[Material for the task — start]

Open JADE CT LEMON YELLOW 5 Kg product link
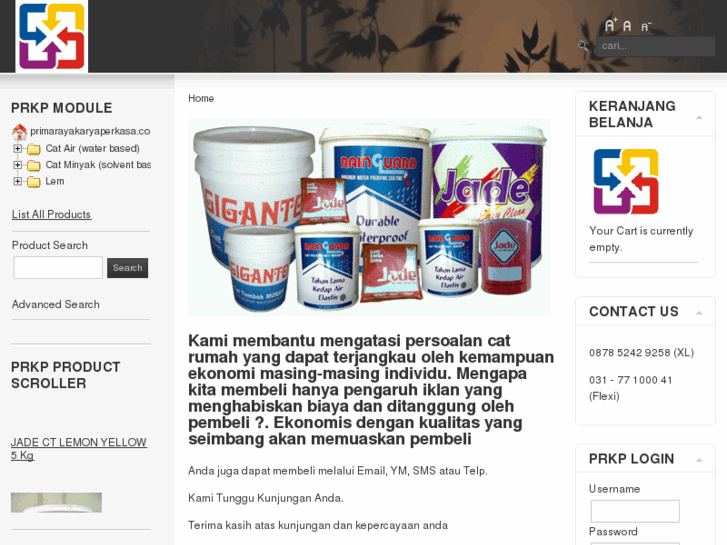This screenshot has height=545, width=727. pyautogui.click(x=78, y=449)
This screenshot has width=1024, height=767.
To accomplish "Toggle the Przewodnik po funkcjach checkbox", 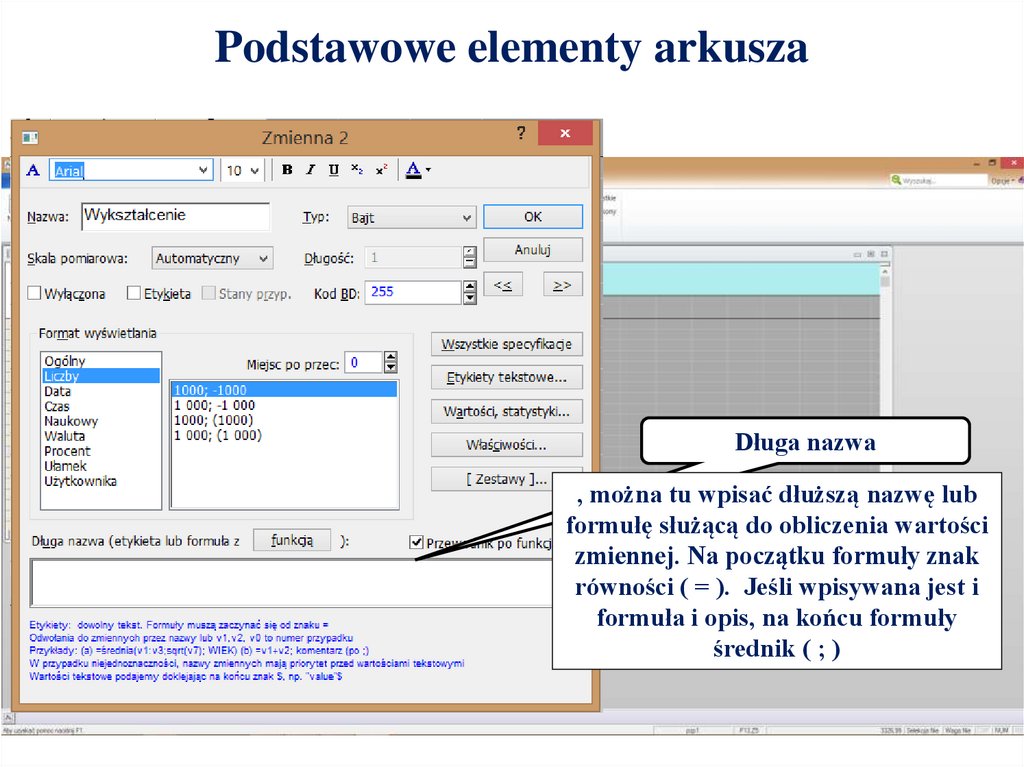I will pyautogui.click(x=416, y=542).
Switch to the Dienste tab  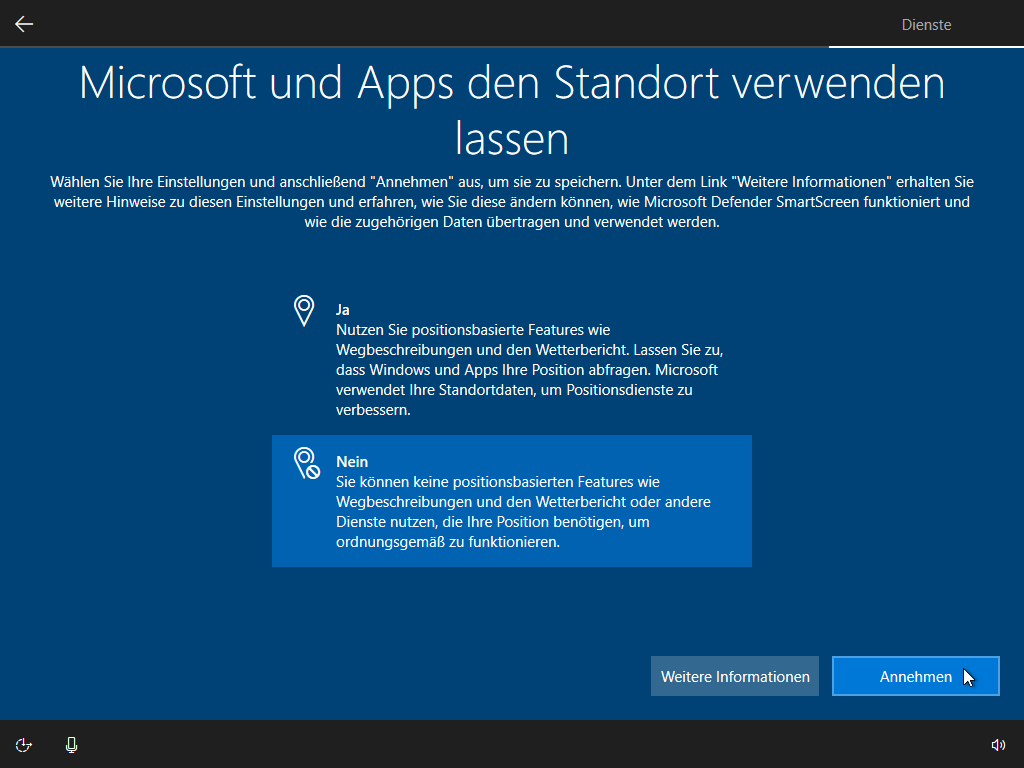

[Material for the task — finish]

Your answer must be the lines from the opening line of the entries through the line holding "This screenshot has width=1024, height=767.", written out exactly and without any picture.

Response to this task =
Open JADE CT LEMON YELLOW 5 Kg product link
This screenshot has height=545, width=727. pyautogui.click(x=78, y=449)
This screenshot has width=1024, height=767.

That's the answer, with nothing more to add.